Autonomous weapons determine who they attack. Some countries encourage development in this area. But at what price? Peace researcher Niklas Schörnig knows what can go wrong.
This interview first appeared on chrismon.de.
chrismon: Germany is again arguing whether the Bundeswehr should arm its drones. Do you think that makes sense as a peace researcher?
Niklas Schörnig: The debate on armed drones for the Bundeswehr has been going on for more than a decade and all arguments have been exchanged. The question is whether the protection afforded by such remote-controlled weapon systems to soldiers in action is outweighed by potential dangers. It is feared that politicians will opt for military action more quickly because ‘only’ drones are being sent and there is no need to fear victims. I am not a fan of the armed drone, but the potential risks of strict Bundestag mandates are less pronounced in Germany than in other countries.
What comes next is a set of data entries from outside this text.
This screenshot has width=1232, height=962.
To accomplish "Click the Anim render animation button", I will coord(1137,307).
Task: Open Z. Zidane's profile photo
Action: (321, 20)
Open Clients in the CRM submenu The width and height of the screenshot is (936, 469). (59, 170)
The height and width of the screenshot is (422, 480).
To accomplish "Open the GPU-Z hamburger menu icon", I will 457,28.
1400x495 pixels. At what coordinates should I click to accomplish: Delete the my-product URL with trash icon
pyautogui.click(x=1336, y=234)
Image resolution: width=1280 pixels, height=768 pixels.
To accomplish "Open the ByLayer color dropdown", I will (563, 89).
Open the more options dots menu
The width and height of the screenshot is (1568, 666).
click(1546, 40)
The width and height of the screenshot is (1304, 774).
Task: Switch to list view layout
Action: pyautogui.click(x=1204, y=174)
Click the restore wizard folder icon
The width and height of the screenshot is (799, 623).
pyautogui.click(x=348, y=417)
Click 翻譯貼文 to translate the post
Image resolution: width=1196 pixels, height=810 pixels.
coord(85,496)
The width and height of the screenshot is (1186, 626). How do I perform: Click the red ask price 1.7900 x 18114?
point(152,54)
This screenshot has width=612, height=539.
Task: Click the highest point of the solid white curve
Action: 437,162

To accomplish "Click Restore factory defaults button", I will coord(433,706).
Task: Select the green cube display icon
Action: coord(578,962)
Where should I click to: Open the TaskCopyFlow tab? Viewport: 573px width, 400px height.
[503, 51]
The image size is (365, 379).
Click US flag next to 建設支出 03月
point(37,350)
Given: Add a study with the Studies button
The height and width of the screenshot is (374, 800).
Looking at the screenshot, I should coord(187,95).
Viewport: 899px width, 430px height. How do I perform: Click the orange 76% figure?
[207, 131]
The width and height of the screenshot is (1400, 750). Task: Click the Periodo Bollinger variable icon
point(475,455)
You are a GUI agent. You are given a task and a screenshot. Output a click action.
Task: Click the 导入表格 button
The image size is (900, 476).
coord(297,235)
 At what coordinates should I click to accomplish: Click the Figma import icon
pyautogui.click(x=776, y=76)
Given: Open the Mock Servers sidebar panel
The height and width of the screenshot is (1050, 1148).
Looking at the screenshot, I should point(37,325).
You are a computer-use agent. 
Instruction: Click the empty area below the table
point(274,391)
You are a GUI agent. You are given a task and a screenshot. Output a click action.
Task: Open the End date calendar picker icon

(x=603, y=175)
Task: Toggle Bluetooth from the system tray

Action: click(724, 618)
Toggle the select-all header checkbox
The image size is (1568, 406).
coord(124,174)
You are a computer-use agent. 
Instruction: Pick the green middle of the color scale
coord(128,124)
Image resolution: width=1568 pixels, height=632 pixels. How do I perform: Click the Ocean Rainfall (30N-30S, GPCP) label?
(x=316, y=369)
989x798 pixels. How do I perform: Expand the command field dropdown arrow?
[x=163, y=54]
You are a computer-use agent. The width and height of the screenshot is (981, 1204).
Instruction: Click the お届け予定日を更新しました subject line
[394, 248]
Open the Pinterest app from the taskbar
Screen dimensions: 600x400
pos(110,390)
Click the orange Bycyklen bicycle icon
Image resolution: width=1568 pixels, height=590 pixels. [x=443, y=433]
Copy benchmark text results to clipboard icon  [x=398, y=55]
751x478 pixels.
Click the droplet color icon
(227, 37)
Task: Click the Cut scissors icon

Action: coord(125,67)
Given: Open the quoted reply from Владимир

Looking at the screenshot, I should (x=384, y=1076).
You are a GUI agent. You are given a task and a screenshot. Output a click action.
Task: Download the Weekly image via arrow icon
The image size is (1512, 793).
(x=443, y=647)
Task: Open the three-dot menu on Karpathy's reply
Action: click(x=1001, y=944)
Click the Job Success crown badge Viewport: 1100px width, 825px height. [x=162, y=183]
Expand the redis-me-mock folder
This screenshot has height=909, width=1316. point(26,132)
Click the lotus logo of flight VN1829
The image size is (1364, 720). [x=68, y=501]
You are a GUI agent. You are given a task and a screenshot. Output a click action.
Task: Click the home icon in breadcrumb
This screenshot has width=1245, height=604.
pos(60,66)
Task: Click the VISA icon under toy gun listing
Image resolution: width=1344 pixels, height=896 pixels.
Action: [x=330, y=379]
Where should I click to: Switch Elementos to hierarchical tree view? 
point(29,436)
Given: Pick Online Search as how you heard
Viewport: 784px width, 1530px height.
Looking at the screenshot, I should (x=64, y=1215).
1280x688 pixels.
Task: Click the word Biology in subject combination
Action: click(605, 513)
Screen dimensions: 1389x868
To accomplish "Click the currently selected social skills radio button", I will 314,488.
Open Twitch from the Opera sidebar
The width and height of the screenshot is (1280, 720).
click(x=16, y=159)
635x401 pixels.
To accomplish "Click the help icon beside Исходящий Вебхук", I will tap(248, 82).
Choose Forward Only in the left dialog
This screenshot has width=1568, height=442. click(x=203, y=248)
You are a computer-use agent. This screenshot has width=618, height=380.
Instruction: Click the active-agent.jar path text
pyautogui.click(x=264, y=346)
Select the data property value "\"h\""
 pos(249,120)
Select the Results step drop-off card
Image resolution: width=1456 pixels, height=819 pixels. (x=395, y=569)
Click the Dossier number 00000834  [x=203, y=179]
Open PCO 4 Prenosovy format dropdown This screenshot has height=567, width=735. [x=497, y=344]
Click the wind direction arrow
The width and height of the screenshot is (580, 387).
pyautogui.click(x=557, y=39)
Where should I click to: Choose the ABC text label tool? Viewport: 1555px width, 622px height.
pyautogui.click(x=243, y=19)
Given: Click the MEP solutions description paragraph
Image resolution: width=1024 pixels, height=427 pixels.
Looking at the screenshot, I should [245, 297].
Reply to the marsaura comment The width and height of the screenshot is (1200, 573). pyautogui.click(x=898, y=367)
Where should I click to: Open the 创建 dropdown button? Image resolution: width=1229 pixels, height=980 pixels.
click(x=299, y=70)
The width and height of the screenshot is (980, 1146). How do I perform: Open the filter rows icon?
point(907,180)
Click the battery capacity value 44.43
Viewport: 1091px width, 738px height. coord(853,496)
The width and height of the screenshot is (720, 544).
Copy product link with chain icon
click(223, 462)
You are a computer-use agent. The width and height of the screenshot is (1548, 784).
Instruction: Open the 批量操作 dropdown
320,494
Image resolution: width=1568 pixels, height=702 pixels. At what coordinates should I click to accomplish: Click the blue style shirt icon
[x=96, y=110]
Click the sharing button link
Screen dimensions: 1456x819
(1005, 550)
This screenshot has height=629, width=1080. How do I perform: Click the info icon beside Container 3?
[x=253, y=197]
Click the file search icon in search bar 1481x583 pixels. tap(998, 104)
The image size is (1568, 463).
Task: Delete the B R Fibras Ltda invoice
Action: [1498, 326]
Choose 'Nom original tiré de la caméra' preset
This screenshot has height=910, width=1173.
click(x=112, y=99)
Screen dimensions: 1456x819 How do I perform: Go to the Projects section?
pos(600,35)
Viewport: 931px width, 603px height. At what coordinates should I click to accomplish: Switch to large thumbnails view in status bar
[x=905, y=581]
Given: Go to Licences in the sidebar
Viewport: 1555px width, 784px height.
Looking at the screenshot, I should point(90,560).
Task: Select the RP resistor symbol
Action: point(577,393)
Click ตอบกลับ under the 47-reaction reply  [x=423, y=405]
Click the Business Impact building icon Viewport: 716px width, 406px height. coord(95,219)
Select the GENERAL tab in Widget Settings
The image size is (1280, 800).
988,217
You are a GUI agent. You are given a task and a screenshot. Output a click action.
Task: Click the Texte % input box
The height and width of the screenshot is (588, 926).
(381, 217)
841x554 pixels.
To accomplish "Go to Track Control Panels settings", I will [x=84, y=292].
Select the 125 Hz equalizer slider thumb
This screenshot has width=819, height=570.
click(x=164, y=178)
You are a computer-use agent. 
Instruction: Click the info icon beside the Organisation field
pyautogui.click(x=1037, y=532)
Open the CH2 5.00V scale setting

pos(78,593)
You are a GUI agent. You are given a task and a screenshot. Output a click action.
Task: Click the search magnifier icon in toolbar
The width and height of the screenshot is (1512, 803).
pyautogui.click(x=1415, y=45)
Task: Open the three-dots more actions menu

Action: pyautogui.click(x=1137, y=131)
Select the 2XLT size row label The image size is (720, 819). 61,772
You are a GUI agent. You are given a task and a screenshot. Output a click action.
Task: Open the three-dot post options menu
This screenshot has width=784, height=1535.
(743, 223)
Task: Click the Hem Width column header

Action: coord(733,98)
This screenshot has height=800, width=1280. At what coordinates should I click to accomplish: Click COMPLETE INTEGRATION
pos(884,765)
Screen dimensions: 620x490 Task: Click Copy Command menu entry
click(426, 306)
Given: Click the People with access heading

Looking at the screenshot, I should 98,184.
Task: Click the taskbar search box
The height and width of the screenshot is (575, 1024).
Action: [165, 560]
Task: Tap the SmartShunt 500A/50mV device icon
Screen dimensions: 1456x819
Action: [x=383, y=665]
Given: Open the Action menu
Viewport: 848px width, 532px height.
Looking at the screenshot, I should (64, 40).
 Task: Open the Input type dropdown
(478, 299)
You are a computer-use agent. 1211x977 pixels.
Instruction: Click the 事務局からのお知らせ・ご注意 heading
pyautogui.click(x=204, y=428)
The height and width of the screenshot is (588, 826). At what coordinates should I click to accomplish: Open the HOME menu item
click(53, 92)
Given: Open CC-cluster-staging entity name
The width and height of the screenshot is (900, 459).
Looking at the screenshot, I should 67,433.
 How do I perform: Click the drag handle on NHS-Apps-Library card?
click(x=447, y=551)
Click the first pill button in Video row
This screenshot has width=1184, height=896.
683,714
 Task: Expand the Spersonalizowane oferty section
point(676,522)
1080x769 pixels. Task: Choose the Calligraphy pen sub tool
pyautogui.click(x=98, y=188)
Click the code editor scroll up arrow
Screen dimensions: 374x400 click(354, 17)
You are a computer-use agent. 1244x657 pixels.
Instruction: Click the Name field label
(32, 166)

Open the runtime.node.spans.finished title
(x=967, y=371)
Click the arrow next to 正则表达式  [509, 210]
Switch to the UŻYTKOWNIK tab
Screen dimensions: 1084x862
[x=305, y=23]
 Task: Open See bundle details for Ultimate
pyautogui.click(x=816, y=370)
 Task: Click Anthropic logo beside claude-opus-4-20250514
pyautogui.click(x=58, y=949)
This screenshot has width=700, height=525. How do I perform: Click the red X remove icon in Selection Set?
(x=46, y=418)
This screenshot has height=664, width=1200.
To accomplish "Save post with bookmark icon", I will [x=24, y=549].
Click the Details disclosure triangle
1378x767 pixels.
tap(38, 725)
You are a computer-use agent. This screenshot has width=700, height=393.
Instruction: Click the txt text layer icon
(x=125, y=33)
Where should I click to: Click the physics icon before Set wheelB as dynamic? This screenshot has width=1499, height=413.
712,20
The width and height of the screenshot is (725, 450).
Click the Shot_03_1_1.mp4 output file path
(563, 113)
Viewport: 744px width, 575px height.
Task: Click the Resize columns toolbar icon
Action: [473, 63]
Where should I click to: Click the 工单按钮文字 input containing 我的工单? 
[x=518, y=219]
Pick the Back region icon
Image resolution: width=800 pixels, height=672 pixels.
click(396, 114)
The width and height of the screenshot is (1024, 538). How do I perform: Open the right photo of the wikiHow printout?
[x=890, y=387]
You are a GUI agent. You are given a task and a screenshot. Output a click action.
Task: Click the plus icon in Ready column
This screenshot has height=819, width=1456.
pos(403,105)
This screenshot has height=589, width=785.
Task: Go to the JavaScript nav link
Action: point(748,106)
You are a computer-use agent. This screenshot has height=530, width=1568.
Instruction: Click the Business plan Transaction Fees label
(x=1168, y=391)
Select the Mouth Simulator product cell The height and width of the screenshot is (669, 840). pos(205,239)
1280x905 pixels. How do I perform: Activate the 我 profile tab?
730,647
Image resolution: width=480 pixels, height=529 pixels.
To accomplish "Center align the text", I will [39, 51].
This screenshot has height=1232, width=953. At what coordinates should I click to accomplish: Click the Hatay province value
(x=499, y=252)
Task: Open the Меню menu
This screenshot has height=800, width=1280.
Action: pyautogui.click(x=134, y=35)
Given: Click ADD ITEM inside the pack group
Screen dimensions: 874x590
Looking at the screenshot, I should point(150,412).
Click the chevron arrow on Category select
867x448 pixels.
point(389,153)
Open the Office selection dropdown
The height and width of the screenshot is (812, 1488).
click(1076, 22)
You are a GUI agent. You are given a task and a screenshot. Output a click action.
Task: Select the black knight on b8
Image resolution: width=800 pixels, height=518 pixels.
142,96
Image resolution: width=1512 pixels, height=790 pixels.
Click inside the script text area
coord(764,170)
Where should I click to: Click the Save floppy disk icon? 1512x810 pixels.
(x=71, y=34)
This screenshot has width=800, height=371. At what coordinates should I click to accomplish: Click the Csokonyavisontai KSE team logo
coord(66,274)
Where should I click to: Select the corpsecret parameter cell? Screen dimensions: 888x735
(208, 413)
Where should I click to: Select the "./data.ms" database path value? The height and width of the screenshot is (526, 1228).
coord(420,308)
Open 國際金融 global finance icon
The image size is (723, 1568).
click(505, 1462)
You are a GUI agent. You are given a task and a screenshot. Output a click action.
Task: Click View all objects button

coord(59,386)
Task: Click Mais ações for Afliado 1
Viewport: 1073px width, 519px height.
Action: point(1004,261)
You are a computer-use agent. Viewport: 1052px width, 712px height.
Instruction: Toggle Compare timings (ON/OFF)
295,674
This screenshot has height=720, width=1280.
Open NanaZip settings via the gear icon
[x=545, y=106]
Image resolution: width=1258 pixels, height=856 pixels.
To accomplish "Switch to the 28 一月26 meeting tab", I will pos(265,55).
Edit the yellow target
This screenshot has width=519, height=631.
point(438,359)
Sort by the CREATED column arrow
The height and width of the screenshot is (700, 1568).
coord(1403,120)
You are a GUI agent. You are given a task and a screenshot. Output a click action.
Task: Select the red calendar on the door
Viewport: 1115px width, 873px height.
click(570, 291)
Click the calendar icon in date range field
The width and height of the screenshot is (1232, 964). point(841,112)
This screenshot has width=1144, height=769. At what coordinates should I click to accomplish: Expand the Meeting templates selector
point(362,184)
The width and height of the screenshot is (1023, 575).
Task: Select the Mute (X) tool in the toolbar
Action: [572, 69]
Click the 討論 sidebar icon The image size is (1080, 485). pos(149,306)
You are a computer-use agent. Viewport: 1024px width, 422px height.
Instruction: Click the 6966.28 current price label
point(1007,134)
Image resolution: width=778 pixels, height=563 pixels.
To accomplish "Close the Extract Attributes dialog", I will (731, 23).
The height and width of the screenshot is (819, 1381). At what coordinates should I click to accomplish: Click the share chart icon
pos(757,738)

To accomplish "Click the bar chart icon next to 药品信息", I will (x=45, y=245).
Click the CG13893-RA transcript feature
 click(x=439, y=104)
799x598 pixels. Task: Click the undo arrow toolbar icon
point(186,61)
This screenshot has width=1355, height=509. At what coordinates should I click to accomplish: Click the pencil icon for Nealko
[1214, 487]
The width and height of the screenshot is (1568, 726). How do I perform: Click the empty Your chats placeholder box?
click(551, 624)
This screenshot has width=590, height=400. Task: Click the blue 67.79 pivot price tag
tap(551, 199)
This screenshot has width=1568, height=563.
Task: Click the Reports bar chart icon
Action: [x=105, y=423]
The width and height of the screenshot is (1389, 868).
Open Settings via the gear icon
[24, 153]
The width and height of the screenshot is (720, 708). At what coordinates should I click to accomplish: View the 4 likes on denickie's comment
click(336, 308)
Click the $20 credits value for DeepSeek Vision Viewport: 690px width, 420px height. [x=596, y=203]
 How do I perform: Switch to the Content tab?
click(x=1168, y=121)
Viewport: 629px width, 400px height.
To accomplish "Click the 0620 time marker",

More than 30 countries now have armed drones or are acquiring them. A waiver would not be as strong a signal as it was seven or eight years ago. I think the supporters will be victorious this time. However, the federal government needs to clarify when the drones will be used and that the U.S. practice of targeted killings is not only dismissed, but considered to be against international law.
Armed drones are often mentioned in the same breath with so-called autonomous weapons. Is it the same?
No, they are different systems. The armed drones that are currently being discussed are controlled remotely. People still decide on the use of weapons. Today’s drones also have autonomous functions, for example they fly routes independently without anyone having to hold the control stick. But the crucial functions of target selection and combat, as it is called in military jargon, are still in humans. An autonomous weapon would be a system that seeks, analyzes and decides on the use of weapons without involving people. If this weapon wants to kill people, we are talking about a deadly autonomous weapon system.
Critics are afraid that autonomous weapons may accidentally cause wars or that killer robots will one day attack us.
Such weapons do not yet exist, with the exception of some systems whose autonomy can be contested. For example, there are automatic weapons on warships or for the protection of camps that can independently recognize and launch incoming missiles. Autonomous weapons that are mobile and aimed at people have not yet been introduced.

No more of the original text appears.